Records provided>
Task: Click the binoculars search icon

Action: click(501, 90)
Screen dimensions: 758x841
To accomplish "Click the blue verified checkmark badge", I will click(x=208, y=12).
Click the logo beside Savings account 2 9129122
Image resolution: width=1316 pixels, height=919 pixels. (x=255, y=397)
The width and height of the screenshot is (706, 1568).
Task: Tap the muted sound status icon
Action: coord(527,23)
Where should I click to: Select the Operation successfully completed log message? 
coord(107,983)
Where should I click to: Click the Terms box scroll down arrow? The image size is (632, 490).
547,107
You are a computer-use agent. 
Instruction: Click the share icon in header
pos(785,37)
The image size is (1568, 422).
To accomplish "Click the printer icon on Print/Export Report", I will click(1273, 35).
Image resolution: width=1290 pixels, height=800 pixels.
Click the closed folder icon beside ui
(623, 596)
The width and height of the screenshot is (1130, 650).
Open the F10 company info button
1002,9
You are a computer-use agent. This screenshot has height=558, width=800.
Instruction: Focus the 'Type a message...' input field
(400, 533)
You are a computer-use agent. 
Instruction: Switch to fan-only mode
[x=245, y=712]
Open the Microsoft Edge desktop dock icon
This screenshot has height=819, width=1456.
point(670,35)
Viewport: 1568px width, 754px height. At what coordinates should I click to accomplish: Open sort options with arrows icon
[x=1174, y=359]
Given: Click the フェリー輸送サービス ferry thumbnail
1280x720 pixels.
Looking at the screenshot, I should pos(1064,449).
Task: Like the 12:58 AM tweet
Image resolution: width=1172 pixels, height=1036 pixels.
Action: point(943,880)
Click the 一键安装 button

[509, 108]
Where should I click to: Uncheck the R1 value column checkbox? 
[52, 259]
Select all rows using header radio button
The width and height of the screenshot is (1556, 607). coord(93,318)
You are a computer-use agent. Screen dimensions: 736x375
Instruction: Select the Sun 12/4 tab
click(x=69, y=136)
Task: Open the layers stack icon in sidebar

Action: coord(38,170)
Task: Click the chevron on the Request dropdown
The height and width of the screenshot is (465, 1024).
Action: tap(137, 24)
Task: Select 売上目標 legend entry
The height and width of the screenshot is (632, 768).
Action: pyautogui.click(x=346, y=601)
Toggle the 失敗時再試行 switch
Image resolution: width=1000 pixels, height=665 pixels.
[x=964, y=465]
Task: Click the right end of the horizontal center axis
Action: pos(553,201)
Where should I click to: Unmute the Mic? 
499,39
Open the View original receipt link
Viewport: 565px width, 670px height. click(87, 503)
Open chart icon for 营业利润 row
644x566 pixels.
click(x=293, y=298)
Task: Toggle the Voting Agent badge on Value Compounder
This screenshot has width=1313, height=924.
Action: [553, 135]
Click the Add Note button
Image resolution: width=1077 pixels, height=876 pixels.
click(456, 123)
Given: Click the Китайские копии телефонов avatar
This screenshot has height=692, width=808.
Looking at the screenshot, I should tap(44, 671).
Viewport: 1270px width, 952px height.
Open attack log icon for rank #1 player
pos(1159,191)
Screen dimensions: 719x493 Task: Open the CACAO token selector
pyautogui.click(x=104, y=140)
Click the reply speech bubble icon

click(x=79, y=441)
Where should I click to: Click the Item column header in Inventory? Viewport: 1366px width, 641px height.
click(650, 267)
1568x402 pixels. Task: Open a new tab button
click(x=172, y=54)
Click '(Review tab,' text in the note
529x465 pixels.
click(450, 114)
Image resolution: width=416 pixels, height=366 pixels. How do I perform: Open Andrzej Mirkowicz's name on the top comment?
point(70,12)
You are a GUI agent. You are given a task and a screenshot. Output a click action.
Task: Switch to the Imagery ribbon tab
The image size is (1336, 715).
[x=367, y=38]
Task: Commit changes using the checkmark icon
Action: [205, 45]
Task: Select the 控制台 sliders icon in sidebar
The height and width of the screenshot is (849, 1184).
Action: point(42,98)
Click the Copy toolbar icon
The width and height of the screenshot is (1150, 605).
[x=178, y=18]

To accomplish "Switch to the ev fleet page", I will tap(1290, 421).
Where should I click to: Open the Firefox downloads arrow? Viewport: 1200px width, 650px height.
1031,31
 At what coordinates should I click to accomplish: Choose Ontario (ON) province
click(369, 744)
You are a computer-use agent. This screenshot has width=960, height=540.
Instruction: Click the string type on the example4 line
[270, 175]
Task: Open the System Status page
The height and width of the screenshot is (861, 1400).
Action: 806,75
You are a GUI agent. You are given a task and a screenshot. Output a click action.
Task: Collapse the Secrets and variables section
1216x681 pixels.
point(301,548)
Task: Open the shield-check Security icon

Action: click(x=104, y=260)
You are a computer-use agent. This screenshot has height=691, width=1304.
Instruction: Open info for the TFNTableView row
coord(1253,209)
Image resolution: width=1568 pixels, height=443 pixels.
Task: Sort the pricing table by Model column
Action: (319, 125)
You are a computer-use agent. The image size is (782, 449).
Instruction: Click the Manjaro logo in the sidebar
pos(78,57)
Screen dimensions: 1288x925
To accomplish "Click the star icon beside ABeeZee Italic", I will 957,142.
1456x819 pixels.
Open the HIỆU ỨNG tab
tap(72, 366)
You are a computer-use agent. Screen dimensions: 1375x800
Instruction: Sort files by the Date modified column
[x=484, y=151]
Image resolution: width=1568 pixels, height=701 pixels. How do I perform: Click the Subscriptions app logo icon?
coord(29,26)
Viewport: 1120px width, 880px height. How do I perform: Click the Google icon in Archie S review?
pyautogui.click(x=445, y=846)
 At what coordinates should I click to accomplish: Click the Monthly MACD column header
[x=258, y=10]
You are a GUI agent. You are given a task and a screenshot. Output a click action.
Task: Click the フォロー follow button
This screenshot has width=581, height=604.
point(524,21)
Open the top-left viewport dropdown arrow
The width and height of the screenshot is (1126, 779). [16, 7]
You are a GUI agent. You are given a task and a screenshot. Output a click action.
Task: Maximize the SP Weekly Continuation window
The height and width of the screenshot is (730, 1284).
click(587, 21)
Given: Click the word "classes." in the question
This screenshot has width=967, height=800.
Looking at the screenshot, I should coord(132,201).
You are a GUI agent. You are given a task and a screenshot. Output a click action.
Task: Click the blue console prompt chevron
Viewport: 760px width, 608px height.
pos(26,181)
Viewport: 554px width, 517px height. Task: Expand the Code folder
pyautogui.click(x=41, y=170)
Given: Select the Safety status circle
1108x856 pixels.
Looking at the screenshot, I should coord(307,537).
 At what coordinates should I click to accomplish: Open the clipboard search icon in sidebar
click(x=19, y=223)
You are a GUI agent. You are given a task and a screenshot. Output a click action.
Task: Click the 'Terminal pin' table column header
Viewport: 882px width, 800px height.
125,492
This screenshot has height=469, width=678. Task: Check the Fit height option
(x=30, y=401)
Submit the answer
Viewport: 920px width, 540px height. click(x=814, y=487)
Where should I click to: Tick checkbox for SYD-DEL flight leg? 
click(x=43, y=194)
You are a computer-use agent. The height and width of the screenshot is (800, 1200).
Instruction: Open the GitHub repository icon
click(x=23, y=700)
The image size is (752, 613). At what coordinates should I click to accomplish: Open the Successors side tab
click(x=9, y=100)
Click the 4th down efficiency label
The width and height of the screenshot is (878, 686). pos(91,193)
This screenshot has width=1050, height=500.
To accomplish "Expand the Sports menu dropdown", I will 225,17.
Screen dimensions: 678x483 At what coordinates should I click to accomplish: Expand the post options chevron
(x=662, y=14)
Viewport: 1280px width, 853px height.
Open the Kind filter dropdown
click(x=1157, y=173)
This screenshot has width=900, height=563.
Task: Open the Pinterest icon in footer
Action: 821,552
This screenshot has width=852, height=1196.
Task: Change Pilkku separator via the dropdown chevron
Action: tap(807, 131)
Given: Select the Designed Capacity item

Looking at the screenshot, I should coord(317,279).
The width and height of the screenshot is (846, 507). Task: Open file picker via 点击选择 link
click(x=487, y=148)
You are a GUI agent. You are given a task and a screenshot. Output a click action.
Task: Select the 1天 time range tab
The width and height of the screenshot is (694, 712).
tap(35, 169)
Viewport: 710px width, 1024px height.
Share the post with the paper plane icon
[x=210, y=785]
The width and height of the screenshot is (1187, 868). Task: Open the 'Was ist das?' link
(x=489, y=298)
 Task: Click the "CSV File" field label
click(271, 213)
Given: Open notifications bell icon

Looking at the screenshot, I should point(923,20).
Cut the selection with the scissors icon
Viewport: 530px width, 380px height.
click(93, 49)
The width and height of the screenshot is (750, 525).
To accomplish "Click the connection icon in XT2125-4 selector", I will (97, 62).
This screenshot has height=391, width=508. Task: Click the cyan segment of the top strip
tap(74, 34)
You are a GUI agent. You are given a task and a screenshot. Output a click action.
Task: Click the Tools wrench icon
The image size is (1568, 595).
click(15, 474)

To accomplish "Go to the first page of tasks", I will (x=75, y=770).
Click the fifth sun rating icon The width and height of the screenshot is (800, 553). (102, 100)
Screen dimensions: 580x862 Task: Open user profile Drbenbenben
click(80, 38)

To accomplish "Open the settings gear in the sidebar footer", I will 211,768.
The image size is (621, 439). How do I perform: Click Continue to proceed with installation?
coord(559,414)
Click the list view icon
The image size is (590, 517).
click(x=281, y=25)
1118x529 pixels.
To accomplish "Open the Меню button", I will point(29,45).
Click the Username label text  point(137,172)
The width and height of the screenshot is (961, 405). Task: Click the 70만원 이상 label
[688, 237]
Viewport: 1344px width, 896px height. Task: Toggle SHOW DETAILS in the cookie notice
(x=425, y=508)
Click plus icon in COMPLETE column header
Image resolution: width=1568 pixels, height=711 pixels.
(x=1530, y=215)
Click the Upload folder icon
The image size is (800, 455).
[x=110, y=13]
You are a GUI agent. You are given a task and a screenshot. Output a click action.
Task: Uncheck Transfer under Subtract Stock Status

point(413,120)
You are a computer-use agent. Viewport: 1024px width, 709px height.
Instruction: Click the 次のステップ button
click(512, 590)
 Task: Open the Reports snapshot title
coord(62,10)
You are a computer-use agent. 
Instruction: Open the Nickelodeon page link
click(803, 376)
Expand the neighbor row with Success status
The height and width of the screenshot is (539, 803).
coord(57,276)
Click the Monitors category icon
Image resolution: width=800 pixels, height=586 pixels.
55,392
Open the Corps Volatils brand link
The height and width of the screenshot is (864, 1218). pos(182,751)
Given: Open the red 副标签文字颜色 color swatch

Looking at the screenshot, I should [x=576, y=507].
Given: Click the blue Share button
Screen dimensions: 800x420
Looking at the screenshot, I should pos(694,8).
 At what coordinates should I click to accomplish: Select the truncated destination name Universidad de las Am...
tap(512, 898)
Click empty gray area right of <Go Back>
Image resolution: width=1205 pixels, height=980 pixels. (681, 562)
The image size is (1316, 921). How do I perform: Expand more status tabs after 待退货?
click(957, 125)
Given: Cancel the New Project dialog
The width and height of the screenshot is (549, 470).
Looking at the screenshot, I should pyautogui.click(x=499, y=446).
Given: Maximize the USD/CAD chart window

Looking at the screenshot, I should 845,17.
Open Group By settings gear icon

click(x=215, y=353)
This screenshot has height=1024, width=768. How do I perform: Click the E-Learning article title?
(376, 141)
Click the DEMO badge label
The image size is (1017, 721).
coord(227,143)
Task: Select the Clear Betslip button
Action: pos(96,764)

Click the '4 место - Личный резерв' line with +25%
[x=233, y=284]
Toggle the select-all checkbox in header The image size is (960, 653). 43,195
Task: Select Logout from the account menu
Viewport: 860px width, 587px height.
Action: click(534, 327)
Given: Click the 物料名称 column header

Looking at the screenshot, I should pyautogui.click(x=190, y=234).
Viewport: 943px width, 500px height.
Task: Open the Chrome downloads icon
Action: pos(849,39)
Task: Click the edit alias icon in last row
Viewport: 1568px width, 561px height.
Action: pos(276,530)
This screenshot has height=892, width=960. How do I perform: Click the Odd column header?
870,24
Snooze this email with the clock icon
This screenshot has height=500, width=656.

About this task> Reproduce the lines above, beginning at the line with "Instruction: Click the string" and stopping after the line with "Task: Click the blue console prompt chevron", exactly as they are.

Result below>
Instruction: Click the string type on the example4 line
[270, 175]
Task: Open the System Status page
The height and width of the screenshot is (861, 1400).
Action: 806,75
You are a GUI agent. You are given a task and a screenshot. Output a click action.
Task: Collapse the Secrets and variables section
1216x681 pixels.
point(301,548)
Task: Open the shield-check Security icon

Action: click(x=104, y=260)
You are a computer-use agent. This screenshot has height=691, width=1304.
Instruction: Open info for the TFNTableView row
coord(1253,209)
Image resolution: width=1568 pixels, height=443 pixels.
Task: Sort the pricing table by Model column
Action: (319, 125)
You are a computer-use agent. The image size is (782, 449).
Instruction: Click the Manjaro logo in the sidebar
pos(78,57)
Screen dimensions: 1288x925
To accomplish "Click the star icon beside ABeeZee Italic", I will 957,142.
1456x819 pixels.
Open the HIỆU ỨNG tab
tap(72, 366)
You are a computer-use agent. Screen dimensions: 1375x800
Instruction: Sort files by the Date modified column
[x=484, y=151]
Image resolution: width=1568 pixels, height=701 pixels. How do I perform: Click the Subscriptions app logo icon?
coord(29,26)
Viewport: 1120px width, 880px height. How do I perform: Click the Google icon in Archie S review?
pyautogui.click(x=445, y=846)
 At what coordinates should I click to accomplish: Click the Monthly MACD column header
[x=258, y=10]
You are a GUI agent. You are given a task and a screenshot. Output a click action.
Task: Click the フォロー follow button
This screenshot has width=581, height=604.
point(524,21)
Open the top-left viewport dropdown arrow
The width and height of the screenshot is (1126, 779). [16, 7]
You are a GUI agent. You are given a task and a screenshot. Output a click action.
Task: Maximize the SP Weekly Continuation window
The height and width of the screenshot is (730, 1284).
click(587, 21)
Given: Click the word "classes." in the question
This screenshot has width=967, height=800.
Looking at the screenshot, I should coord(132,201).
You are a GUI agent. You are given a task and a screenshot. Output a click action.
Task: Click the blue console prompt chevron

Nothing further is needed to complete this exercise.